Design Solution 2: This DS is after the Pipeline optimization is implemented, before the Loop Unroll optimization.
Design Solution 3: This DS is after the Loop Unroll optimization is implemented, before the Merge optimization.
Design Solution 4: This DS is after the Merge optimization is implemented.
Design Solution 5: This DS is the final architecture with bit-width optimization (
Section 7.2).
In all DS, except for DS 5, the number of bits stayed the same, with all Fixed-Point variables having 36 bits with 17 for the integer part. The number of resources used in all DS’s presented in
Table 15.
It can be observed a growth in resources from DS 1 to DS 2 as expected because when the Pipeline is implemented, different stages of the architecture are executing at the same time, this means that more resources are necessary to do all those tasks at the same time, increasing the execution speed. There is another increase in resources from DS 2 to DS 3, this time was when the Loop Unroll was implemented, well the LU unrolls the loop, executing some iterations in parallel, instead of doing one iteration after another sequentially. Since there are more tasks to be done in parallel, it is necessary more resources to do those tasks. In DS 4, most of the resources decreases, because in DS 4 some layers were merged. Meaning that some of the resources that weren’t being fully used before can now be used for both layers at the same time, sharing this way the resources, instead of each one having their resources. Also, with this optimization, there’s no need to transfer data from some layers to others, since those layers are merged. DS 5 is the DS with fewer resources used after DS 1, this was expected since in DS 5 the number of bits to store the variables was reduced, reducing this way the resources needed.
The available resources for Zynq-7020 SoC-FPGA are shown in
Table 16. Comparing these resources with the ones from
Table 15, there are only two Design Solutions that could potentially be configured into the FPGA because DS 2, 3, and 4 all need more DSPs than the ones available in the FPGA. DS 3 is the worst in terms of resources required since it exceeds both DSPs, FFs, and LUTs of the Zynq-7020 SoC-FPGA. In terms of BRAM, the FPGA has enough blocks for all Design Solutions.
Concluding, there are some optimizations that, even though they speed up the execution time, also increase the required resources which can exceed the available resources. Other optimizations can help in both parameters, increasing the execution speed while decreasing the resources used. DS 5 has a resource reduction when compared to the previous DS while maintaining its execution speed, but decreasing the model accuracy.
7.4. System Performance
This section talks about the differences in the System Performance, that is, how much time it is necessary to execute the inference. These comparisons have two control groups after the implementation of the Fixed-Point when the code hasn’t suffered any optimization change yet. One of the control groups has a clock with 10ns while the other has a clock with 10.4ns. Then, those two control groups are compared to every step of the optimizations that were done.

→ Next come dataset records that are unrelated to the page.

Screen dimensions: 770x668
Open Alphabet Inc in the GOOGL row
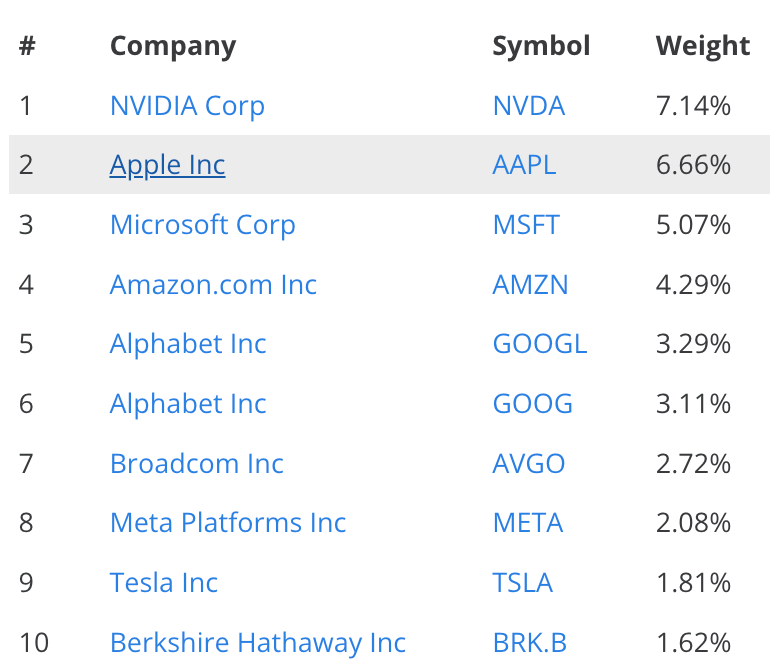tap(188, 344)
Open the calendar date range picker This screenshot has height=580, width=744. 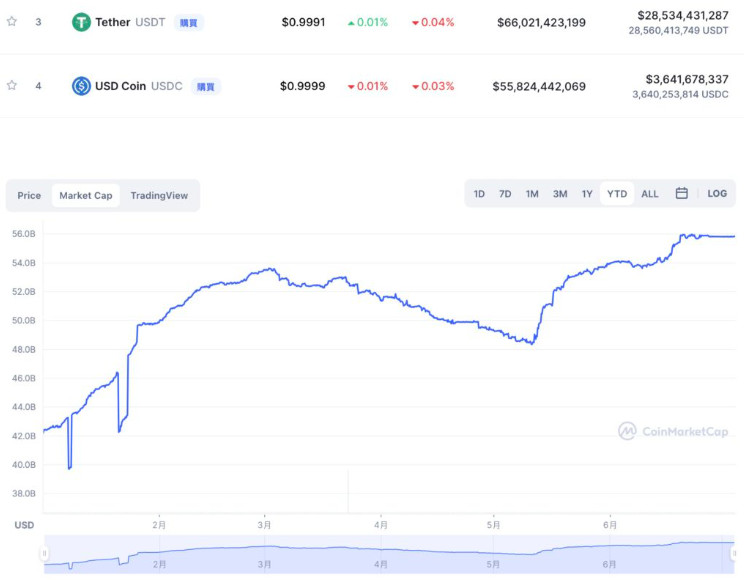coord(681,194)
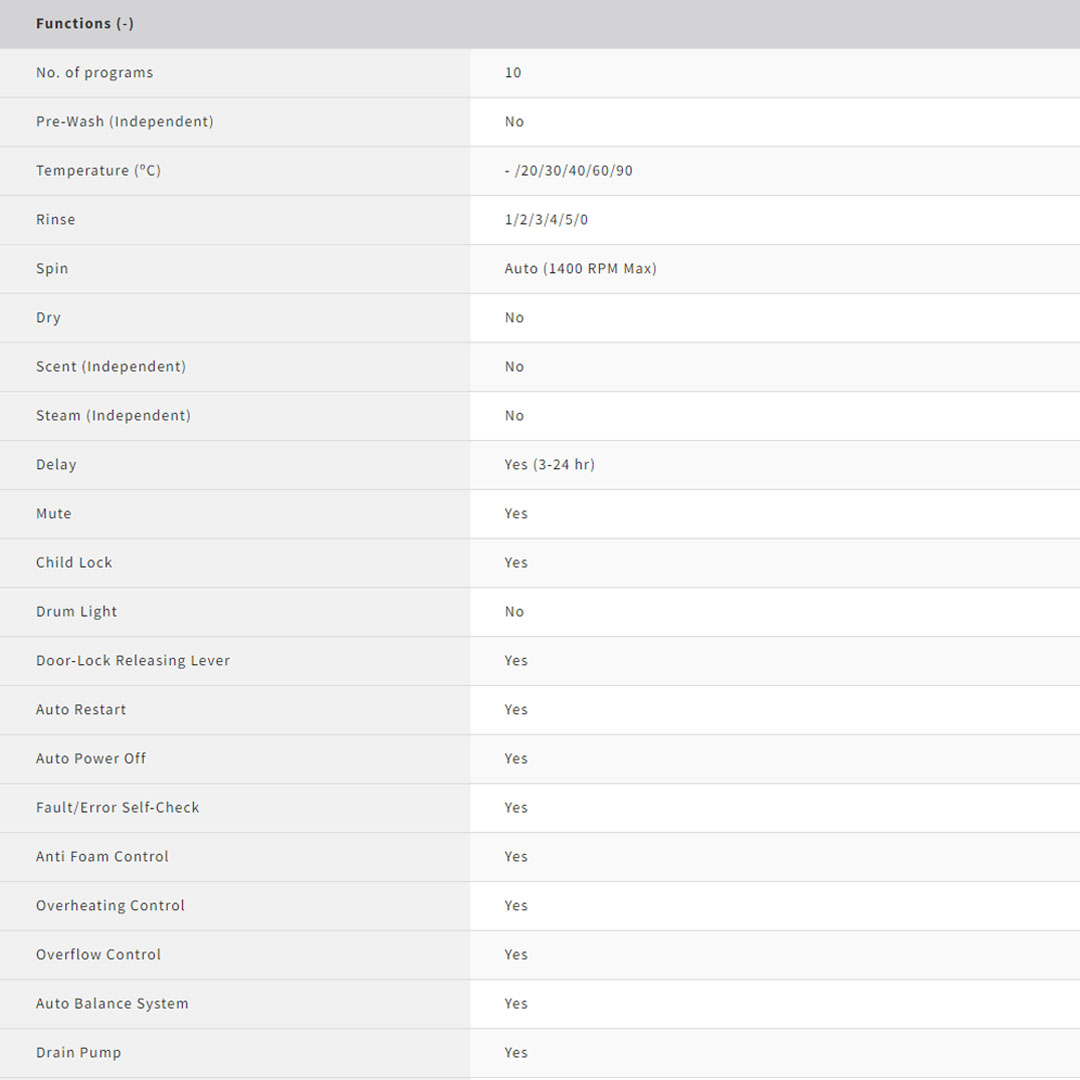The height and width of the screenshot is (1080, 1080).
Task: Click the Dry row label
Action: coord(48,317)
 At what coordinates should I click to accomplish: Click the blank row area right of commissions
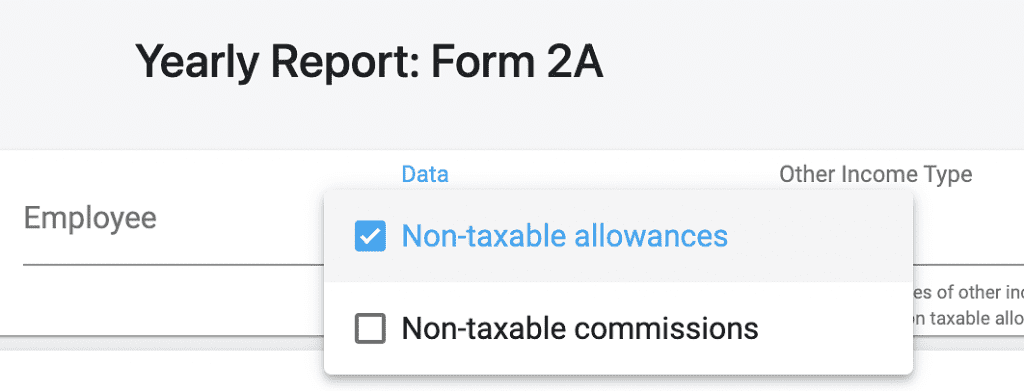[x=835, y=328]
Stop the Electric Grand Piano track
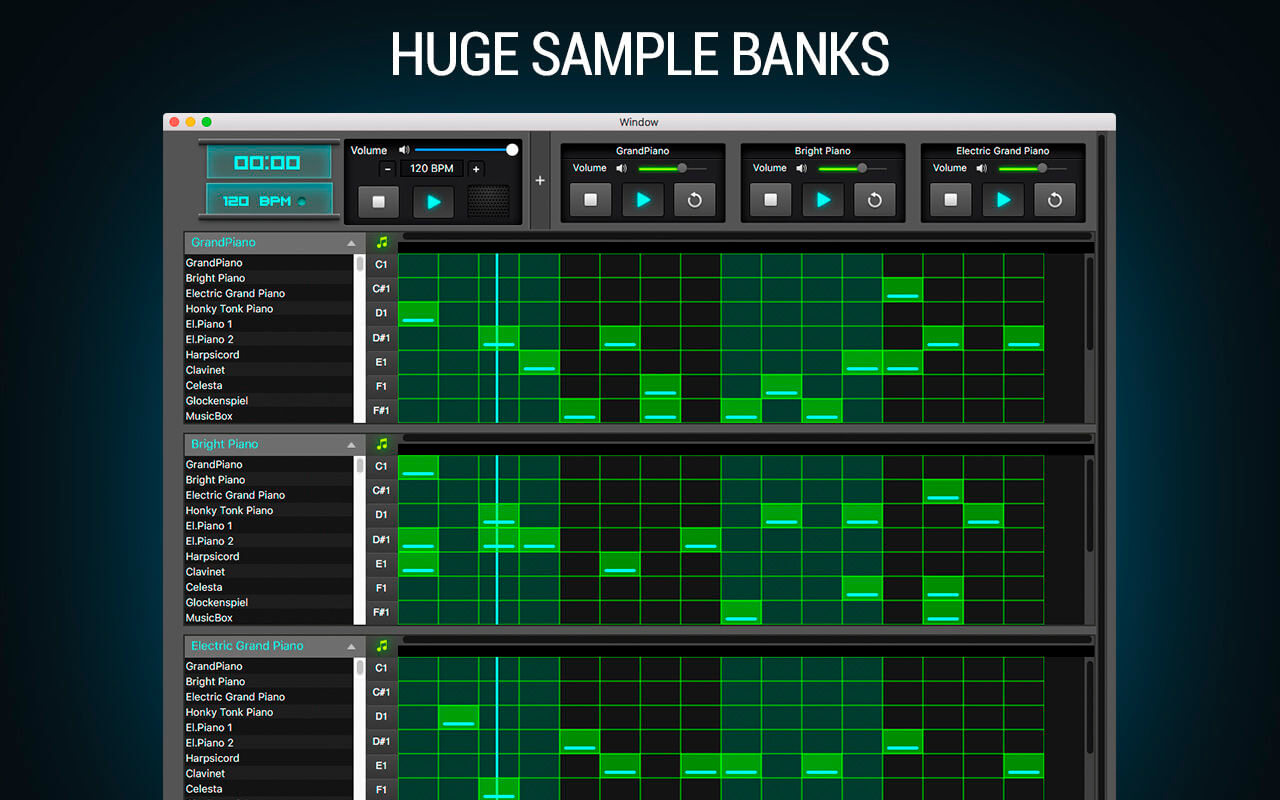This screenshot has height=800, width=1280. 950,200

Table 18 has the Speedup Performance for the Pipeline optimization. It is divided into functions (or layers) each one being pipelined sequentially, and not independently, that is, when for example the 1st Convolution is pipelined, it stays pipelined until the end. By observing this data, it is possible to see that the Convolution layers had a speedup, the 1st having a speedup of 42.3x and the 2nd having a speedup of 123.4x. But the total speedup isn’t as big as the function speedup, in fact, it almost doubled the speed in the 1st Convolution and it has a 5.5x speedup in the 2nd Convolution. After the Pipeline optimization, the total speedup is 26.7x, which is almost 5x less than some function optimizations.
Table 19 and
Table 20 have the Speedup Performance for the remaining optimizations, as well as the speedup after the Pipeline optimization for reference.
These optimizations are lower compared to the pipeline ones. Once again, the reason is Amdahl’s law. In this case, the tasks can be divided into parts that can be parallelized and parts that cannot. For example, we cannot do the 2nd Dense while the 1st Dense is still computing, because the 2nd Dense needs all the outputs of the 1st Dense to start its computation. With the pipeline optimization, the parts that can be parallelized were already optimized, which means that the time fraction used by those parts decreased, leading to a lower speedup of the overall task. However, there were also some large speedups, for example, the Loop Unroll on the 1st Dense having a speedup of 11.1x. Besides, if the function speedups are minimal, the overall speedup is greatly increased, this is because it is always compared with the hardware architecture where the Pipeline was not yet implemented. Speedup after the Pipeline optimization reached at least 20x, even if a function speedup is small (for example 1.3x), the overall speedup compared to that control group shows an increase. For example, after the pipeline, the overall speedup is 26.7x, so if a new optimization has a speedup of 1.5x when combining these two optimizations, the overall speedup is 40.05x ().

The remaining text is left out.